## WORK INSTRUCTIONS
Rewrite the records below as a numbered list, one item per line and with blank lines skipped. Leave the pictures out of the answer.

[Dataset entries]
---

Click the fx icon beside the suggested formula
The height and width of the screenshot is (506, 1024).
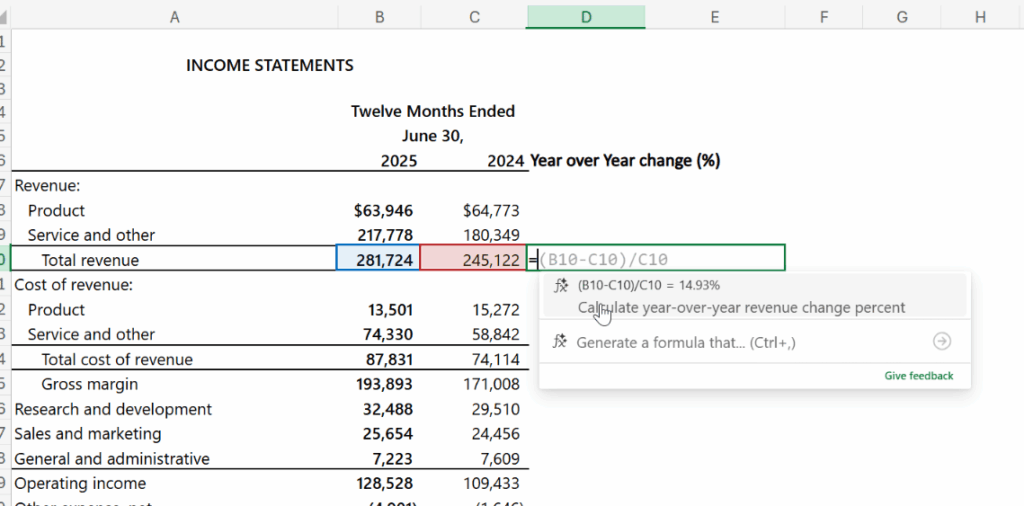pos(561,286)
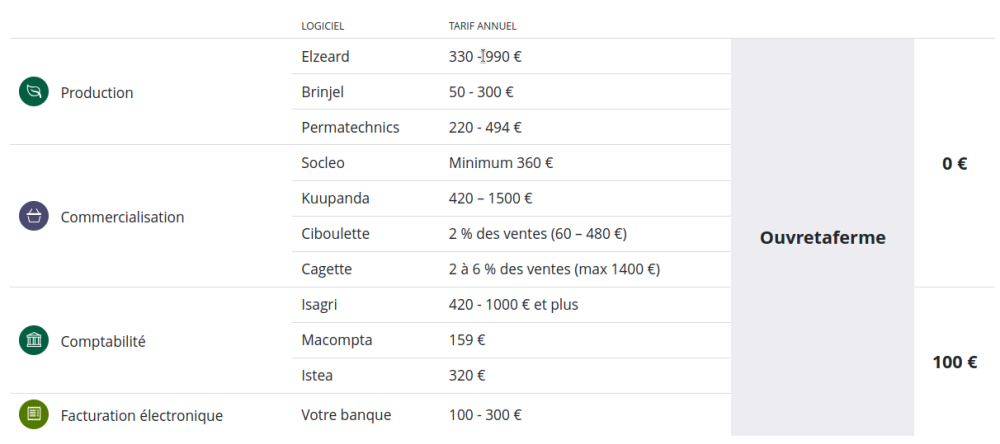Select the Macompta entry

click(336, 340)
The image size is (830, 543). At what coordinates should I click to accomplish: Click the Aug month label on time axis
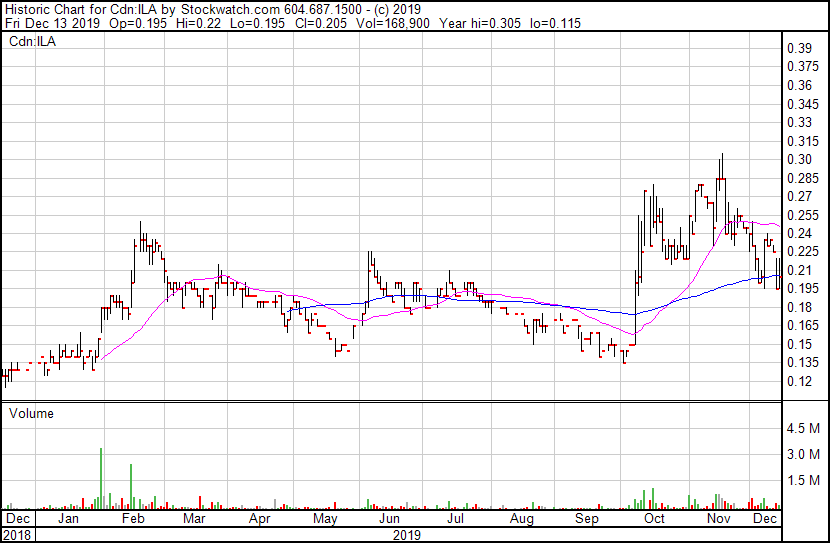pyautogui.click(x=521, y=520)
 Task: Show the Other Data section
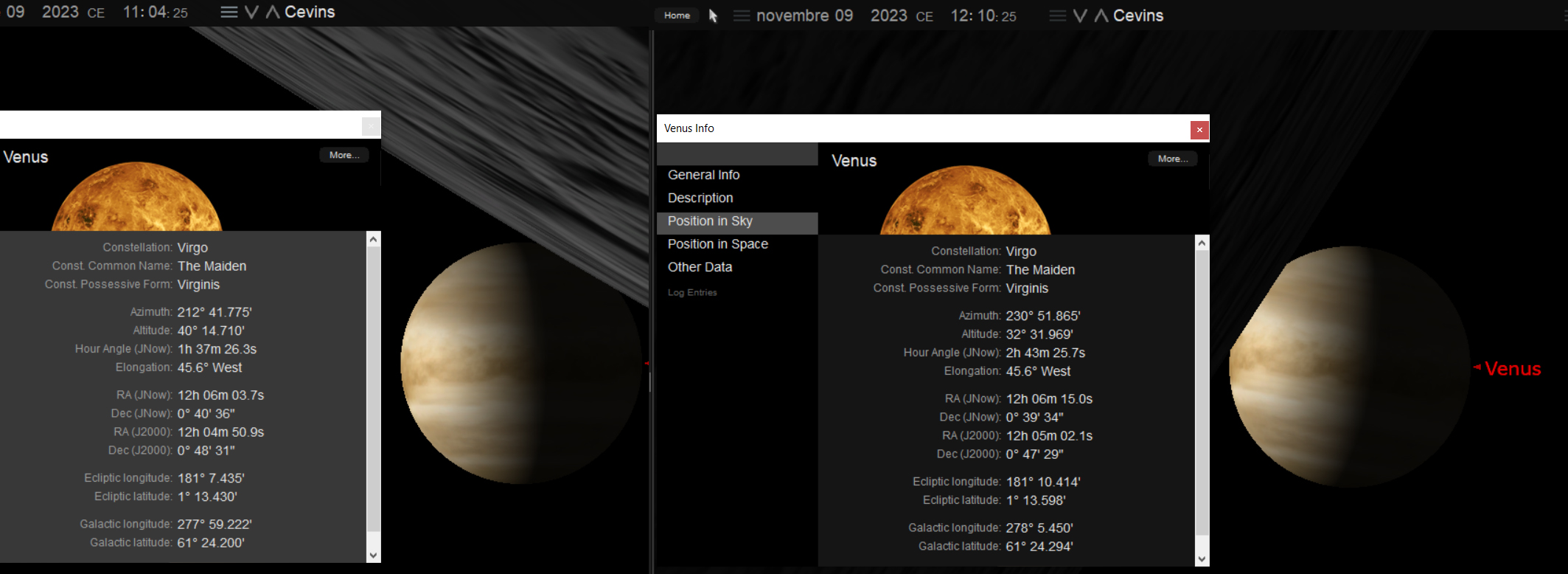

---

## SOLUTION TO THIS TASK
1. Click the fx icon beside the suggested formula
2. The height and width of the screenshot is (506, 1024).
3. pos(561,286)
4. Select the Macompta entry
5. click(336, 340)
6. The image size is (830, 543). At what coordinates should I click to accomplish: Click the Aug month label on time axis
7. pyautogui.click(x=521, y=520)
8.  Task: Show the Other Data section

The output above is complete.